Always a work-in-progress, this letting go. Never complete. I’m not calling in full death, nor expecting a full resurrection. More like a snake shedding a skin.
I appreciate Martin Shaw‘s reframe:
“I see tempering as a more useful word than initiation in many cases. It brings up fewer associations with particular age ranges and a more circular, more regular encounter… Tempering, if we are really paying attention, will be a constant our whole life.”
~ from the beautiful brief read, Courting the Wild Twin (thankyou Maria for passing this on to me!)
This Full Moon occurs at what astrologers call the Anaretic Degree. In ancient Greek, anareta meant ‘destroyer.’ 29 degrees in any zodiac sign marks the end of a cycle, dissolution, stress, uncertainty, the liminal space between the known and the unknown.
It’s a threshold position. We have some degree of ‘mastery’ of the tasks and lessons of the current archetypal landscape (signified by the sign), having just travelled through it, while sensing the new terrain and new lessons of the following sign.
We move from master to novice. We are invited, once again, to embrace our not-knowing.
So much courage required, to face the unknown, with no guarantees…
It is in this context that we offer our Full Moon prayers, this month.
(The Hanged Woman by Chelsea Monico)
This is the second Full Moon in Aquarius in a row, so for a second time we are being invited into this collective prayer: “We are Hopeful.”
We are Free, Resourceful, Curious, Loving, Playful, Devoted, Sovereign, Transforming, Inspired, Committed, Hopeful and Open.
How does it feel, to encounter this invitation again?
What is hope in a time of a sixth lockdown? What does it even look like, is it even a useful quality in these times?
What is hope to indigenous activists, who know that the changes they long for won’t unfold in this lifetime without a radical spiritual-social shift?
Is hope as a sense of progressive, forward motion an imperialist overlay, anyway?
I have no answers. But questions for me are inherently hopeful.
Rites of passage ceremonies, and connecting with nature, also, are two pathways that make me feel incredibly hopeful.

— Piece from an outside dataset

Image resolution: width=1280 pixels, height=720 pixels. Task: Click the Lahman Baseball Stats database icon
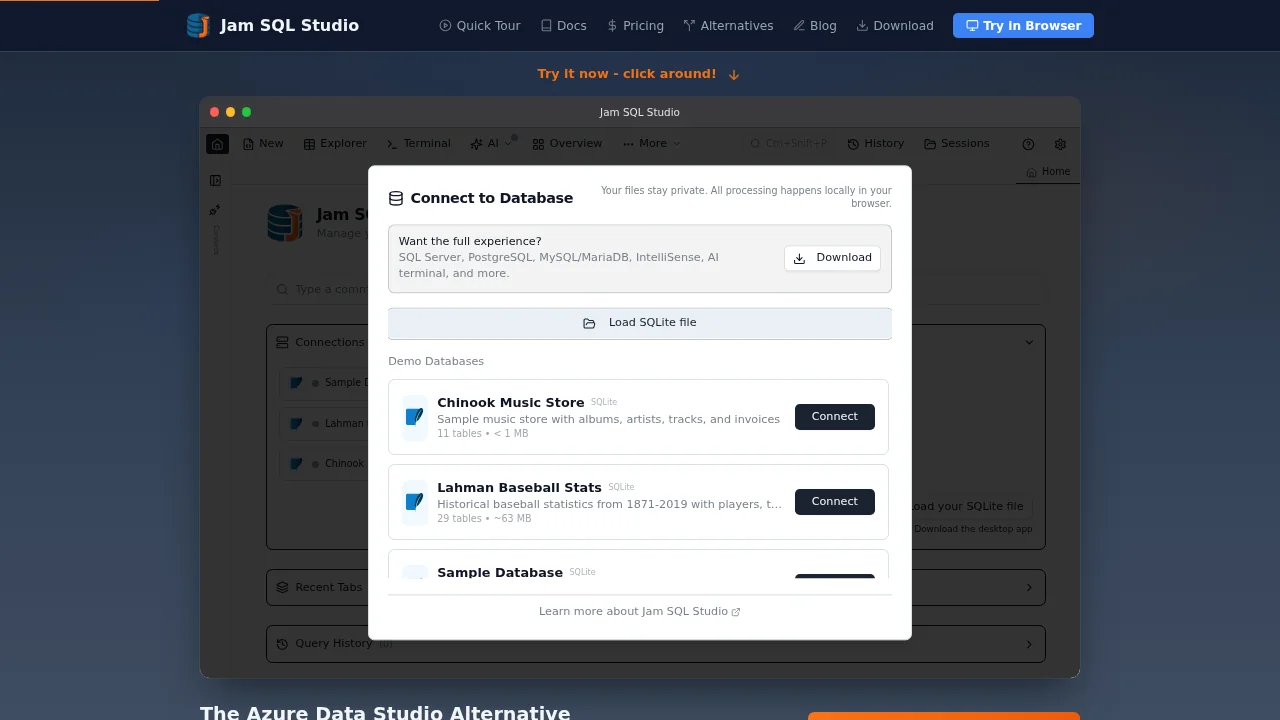414,502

And they are interwoven. I haven’t felt able to offer ROP work here, even though I’ve wanted to, in part cos I’ve still been arriving here, on this land.
Connection takes time, takes years and years.
Connection to body and place is priceless, part of the deep roots that underpin our radical self-trust.
I just bought the domain name ritesofpassagemanitoba.com as an embodiment of a Full Moon in Aquarius prayer.
A stake in the ground, a flag of longing, a hunger, a naming, an illumination.
EMBODYING THE VISION
I’ve been reflecting back on previous solo times, as I anticipate this coming one.
Ten years ago… I took a three-week sabbatical in Bali, marking the end of breastfeeding three children, being on call for nourishment 24/7 for much of the previous seven years.
I left my three kids, including my two-and-a-half year old (!!), in the loving care of my husband, and left to inspire my writer self (at the Ubud Writers & Readers Festival), meet new people, to be deeply alone, to find my own way, to be on my own time, to roam rice paddies with music on repeat, walking myself into ecstasy, soaking in the watery, feminine beauty of that place. Ever grateful.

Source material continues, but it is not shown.